- _Task to complete_: In the piece on the Consumer Financial Protection Bureau below, condense the paragraph beginning "Recently, the CFPB took action" into a shorter version that keeps its main facts.

---------- Selected extract ----------

In one of the largest bank scandals of the decade, Wells Fargo employees were caught establishing approximately 1.5 million false savings and checking accounts, presumably to meet sales goals. They also opened up more than 500,000 credit cards, usually without customer approval. The fraud was uncovered by The Consumer Financial Protection Bureau (CSFP), a federal agency.
Before the Wells Fargo scandal, the CFBP uncovered other frauds. According to Bloomberg, the agency has provided “$11.4 billion in relief for more than 25 million aggrieved consumers since Congress created the CFPB in the 2010 Dodd-Frank Act.”
Recently, the CFPB took action against a for-profit college group, Bridgepoint Education Inc., for charging student loan payments that were higher than advertised. Bridgepoint was forced to forgive approximately $24 million in the private student loan debt and to refund payments.
In June, the Consumer Financial Protection Bureau uncovered discriminatory lending practices by BankcorpSouth. According to the Department of Justice, CFPB alleged “that BancorpSouth Bank violated the Fair Housing Act and Equal Credit Opportunity Act (ECOA) by using policies and practices that unlawfully discriminated against African Americans and other residents of predominantly minority (communities).” The Consumer Financial Protection Bureau took the uncommon practice of using “secret shoppers” in its investigation. The settlement agreement dictates that BancorpSouth pay millions of dollars in relief and civil penalties.
In 2014, when a company named U.S. Bank illegally billed customers for services they never received, the Consumer Financial Protection Bureau ordered that the bank refund those consumers $48 million.
The CFPB has a large online complaint database that is accessible to both citizens and corporations. According to The Wall Street Journal, CFPB “has (handled) more than 930,000 consumer complaints on a range of financial services from mortgages and bank accounts to payday loans and virtual currency.”
Because it serves consumers of all backgrounds, CFPB has earned praise from a variety of experts. The New York Times editorial board recently stated that “(no) corner of banking should go unpoliced and that bank regulators like the Consumer Financial Protection Bureau are a necessary defense against a system prone to abuses.”

---------- Material supplied ----------

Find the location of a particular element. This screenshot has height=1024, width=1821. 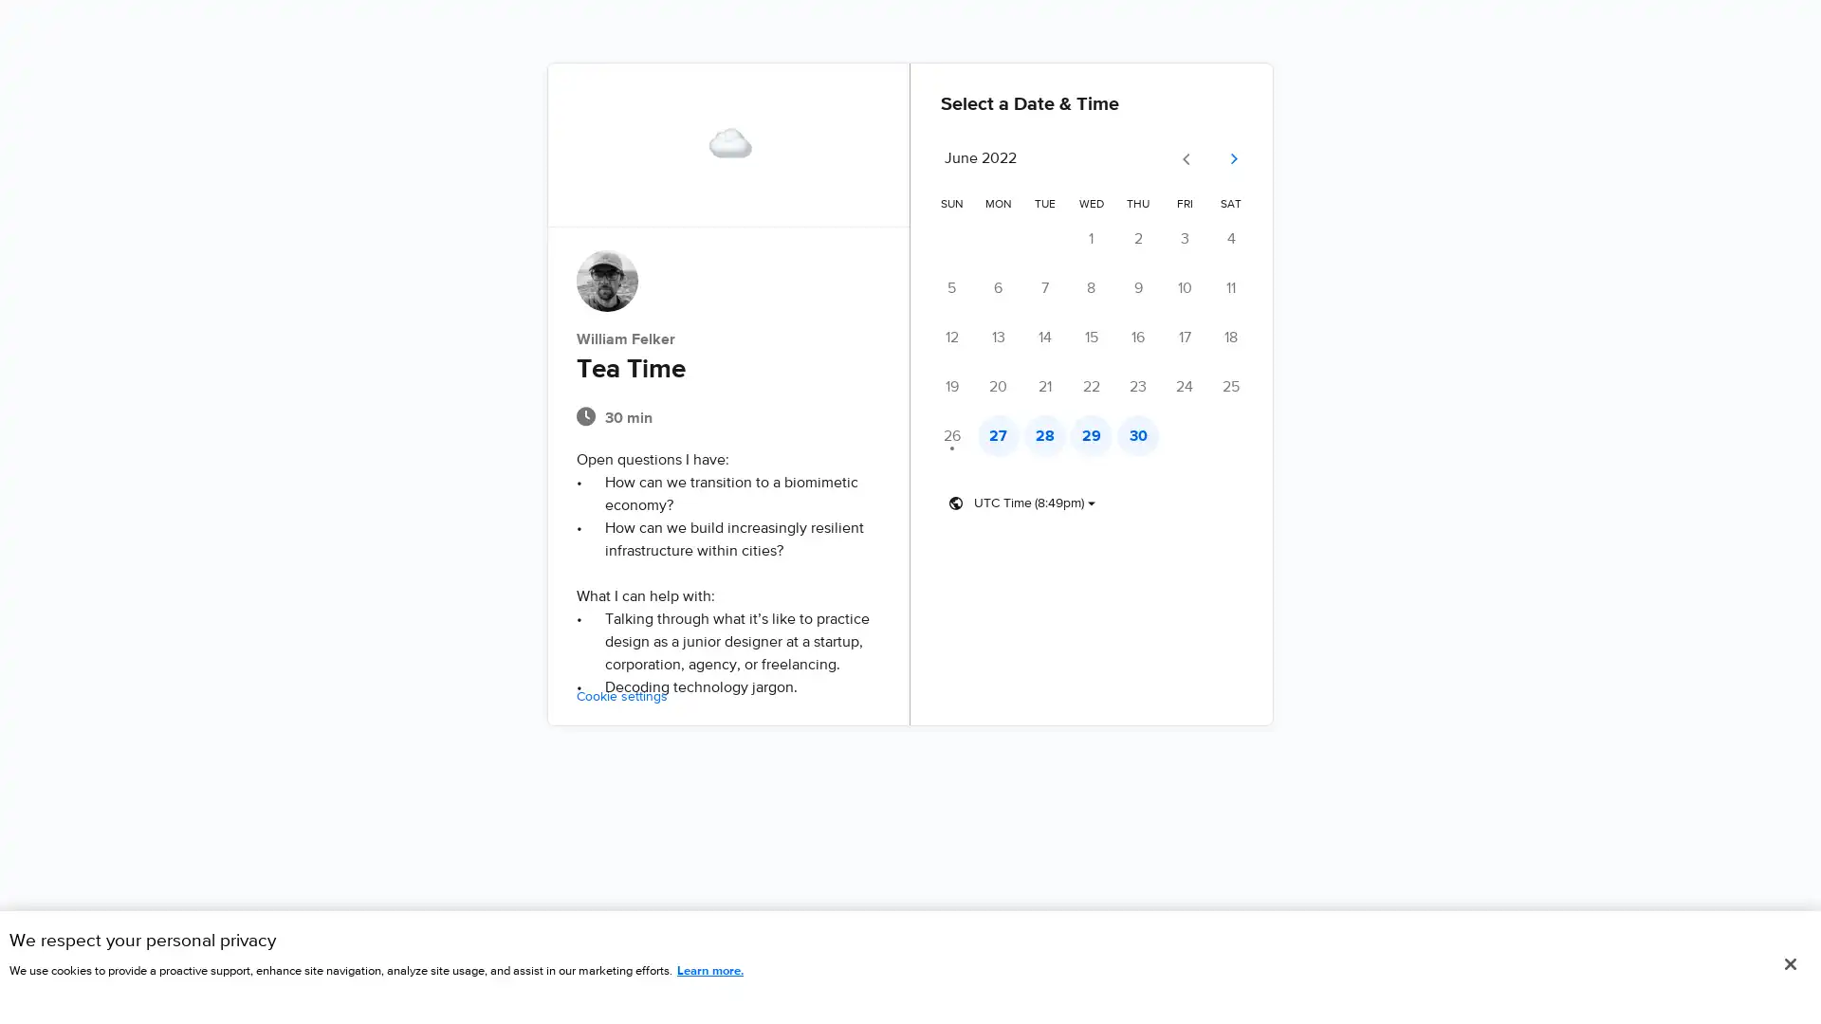

Go to next month is located at coordinates (1248, 158). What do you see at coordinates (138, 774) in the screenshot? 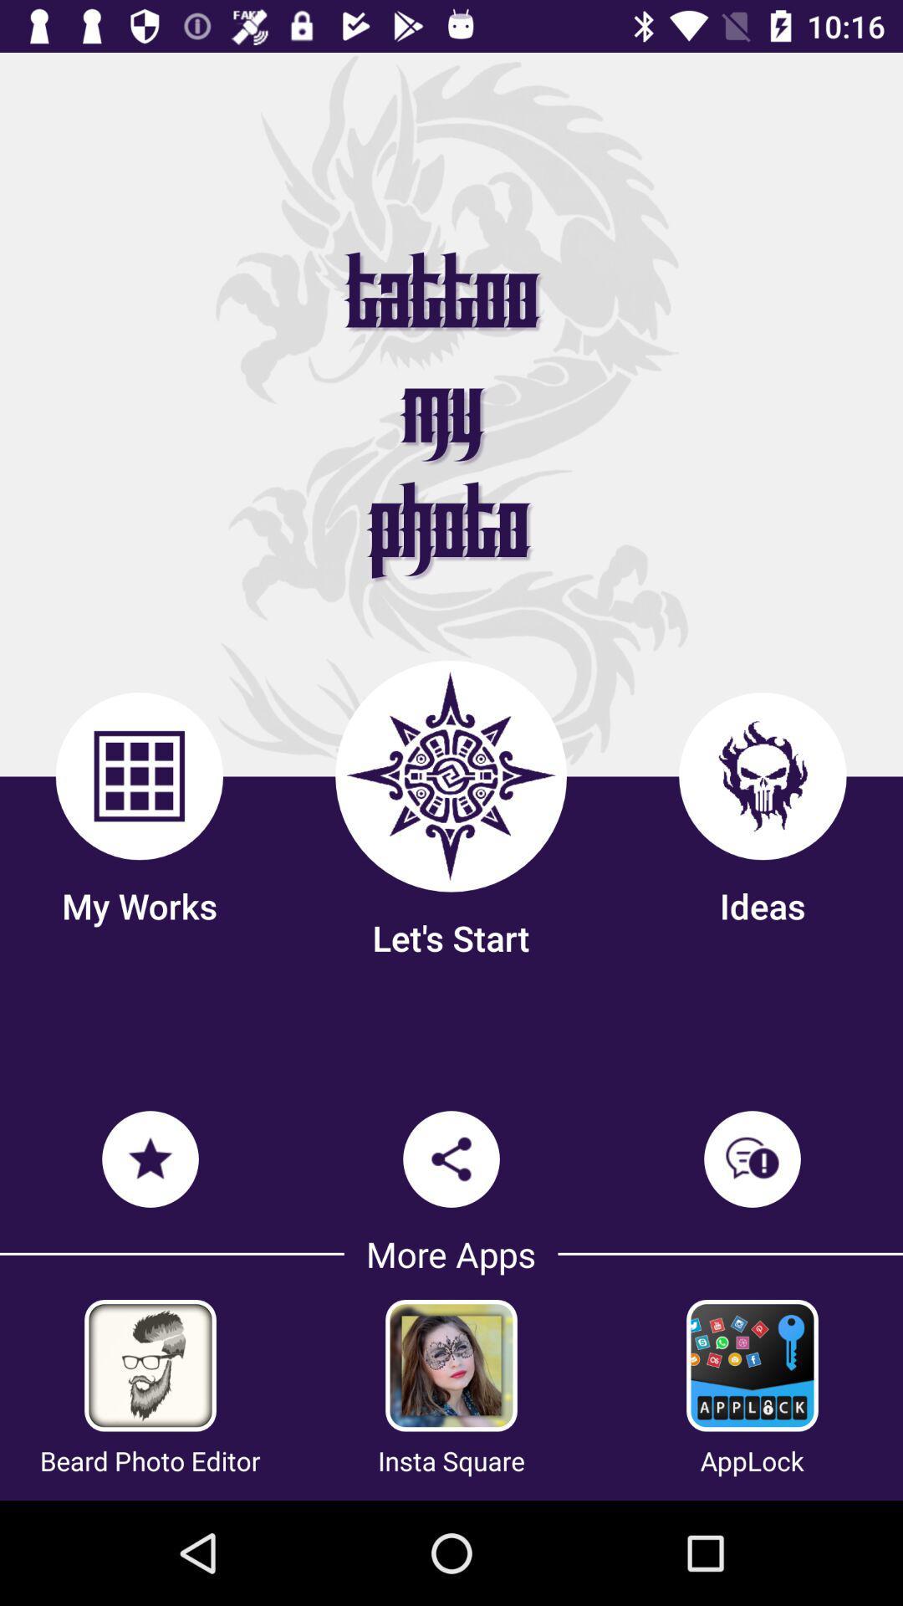
I see `the icon which is above the my works option` at bounding box center [138, 774].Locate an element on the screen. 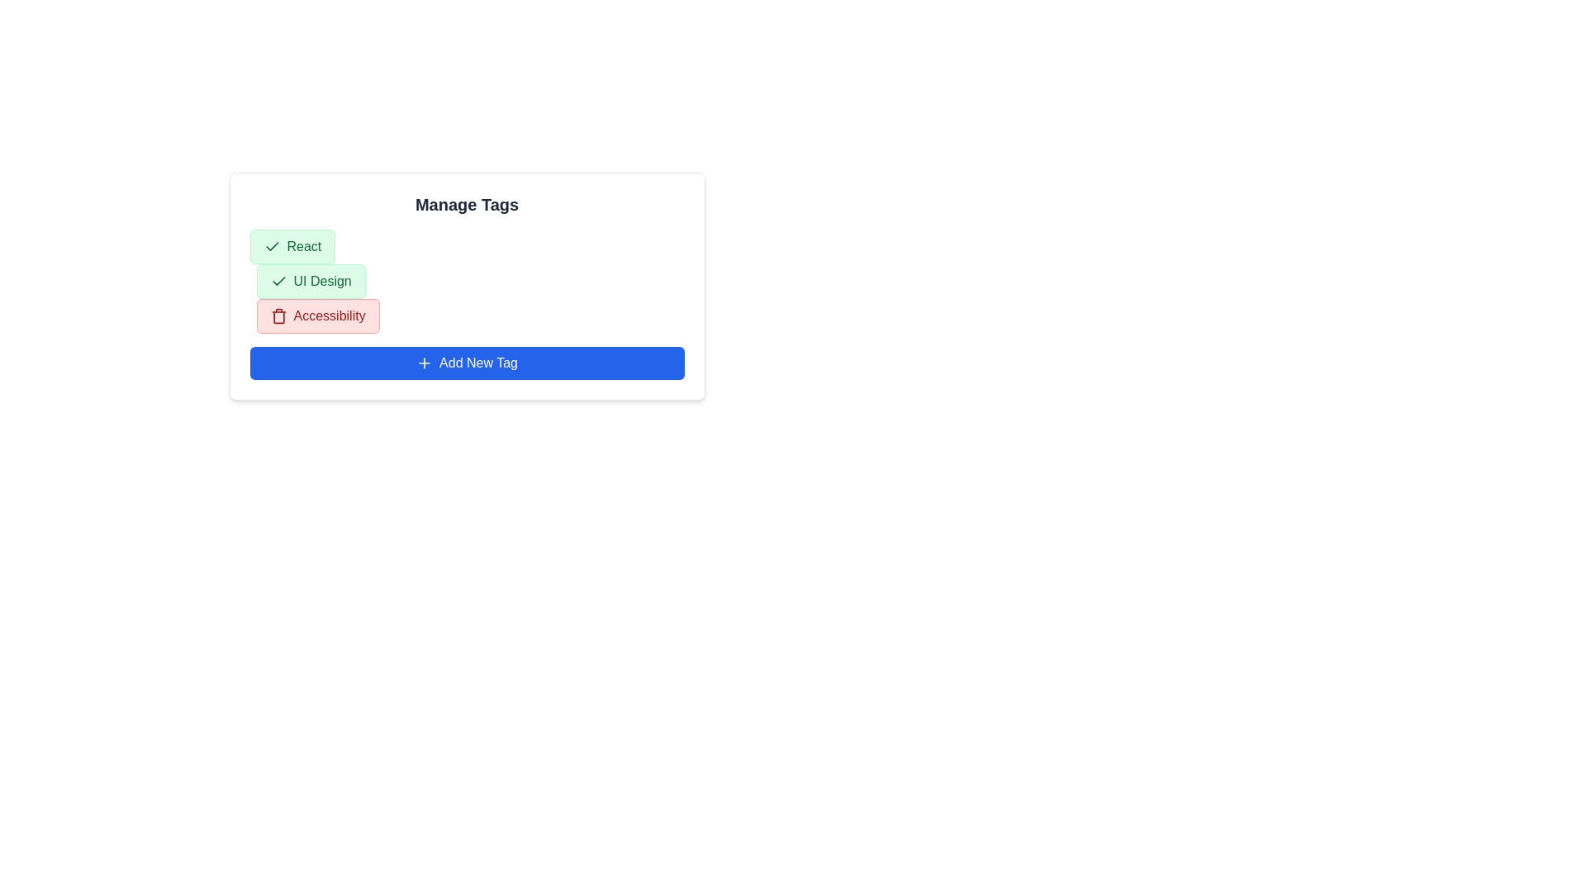 The width and height of the screenshot is (1586, 892). the delete SVG icon located within the 'Accessibility' button is located at coordinates (278, 316).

----------

- _Result of the task_: The CFPB acted against Bridgepoint Education Inc., a for-profit college group, for charging higher student loan payments than it advertised. Bridgepoint had to forgive about $24 million in private student loan debt and refund payments.